Burgio’s longtime partner, Leonard Lilly, for one, left them scratching their heads in wonder when he testified he had no recall of anything Burgio said after the beating. Lilly had driven to Woodruff Way to pick up his pal for a ride back to the station.

“Why did Burgio need a ride?” Sinsheimer asked.

“I don’t recall, sir,” Lilly said.

“Didn’t come up at all?” Sinsheimer asked.

“I didn’t say that. I said I don’t recall.”

“Well,” Sinsheimer remarked. His voice turned sarcastic, wanting to draw the jury’s attention to the witness’s implausible memory failure. “Tell us
everything
you recall about your conversation with Burgio.”

“I don’t recall any conversation.”

Following Lilly, Sergeant Detective Dan Dovidio surprised jurors with his story of driving to the dead end after the beating and seeing only Williams and Burgio.

“Who, if anyone else, was there?” Sinsheimer asked.

“No one,” the patrol supervisor said, even though the jury had already learned that after the beating the dead end was filled with cruisers and cops.

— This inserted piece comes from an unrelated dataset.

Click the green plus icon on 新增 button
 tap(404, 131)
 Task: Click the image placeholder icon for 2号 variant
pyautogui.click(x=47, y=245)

Dovidio explained the reason he was summoned was that the cruiser operated by one of his charges, Dave Williams, had been damaged, and he was required to inspect it.

“Take your time,” instructed Sinsheimer, “and tell the ladies and gentlemen what you did to inspect the vehicle because of the damage.”

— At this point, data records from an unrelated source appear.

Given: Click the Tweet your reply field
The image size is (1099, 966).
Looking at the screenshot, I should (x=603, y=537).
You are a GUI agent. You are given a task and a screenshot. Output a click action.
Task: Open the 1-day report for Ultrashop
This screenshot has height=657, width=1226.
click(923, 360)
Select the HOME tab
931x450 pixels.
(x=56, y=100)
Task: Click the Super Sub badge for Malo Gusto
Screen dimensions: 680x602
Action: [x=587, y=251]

“I looked at the damage that I could visibly see, and what Officer Williams described to me as to how it happened.”

“What did Officer Williams describe for you?”

“I think he said he hit a patch of ice and he skidded,” Dovidio said. “Hit the steel post that was in front of the vehicle, and that he had collided with the Lexus.”

“He didn’t say, Gee, Sarge, you ought to take a look at all the blood on the back of my cruiser?”

“No. No.”

“That didn’t come up at all?”

The wiry and gray-haired veteran eyed Sinsheimer from behind tinted glasses.

“Nope,” he said.

“How about the fact that Michael Cox was injured behind that cruiser, bleeding on the trunk, bleeding from his face, bleeding on the ground; did that come up?”

“No, it did not.”

Juror Sharon Schwartz was angered, thinking, “He’s so full of shit.” In their minds jurors could juxtapose the sergeant’s words with a photograph—blown up to poster size—showing swirls of Mike’s blood on the trunk. It resembled a painting done by a child. The suburban homemaker was further disgusted to learn about the commendation Dovidio wrote a few days later for Williams and Burgio, an honor that was still part of their personnel records.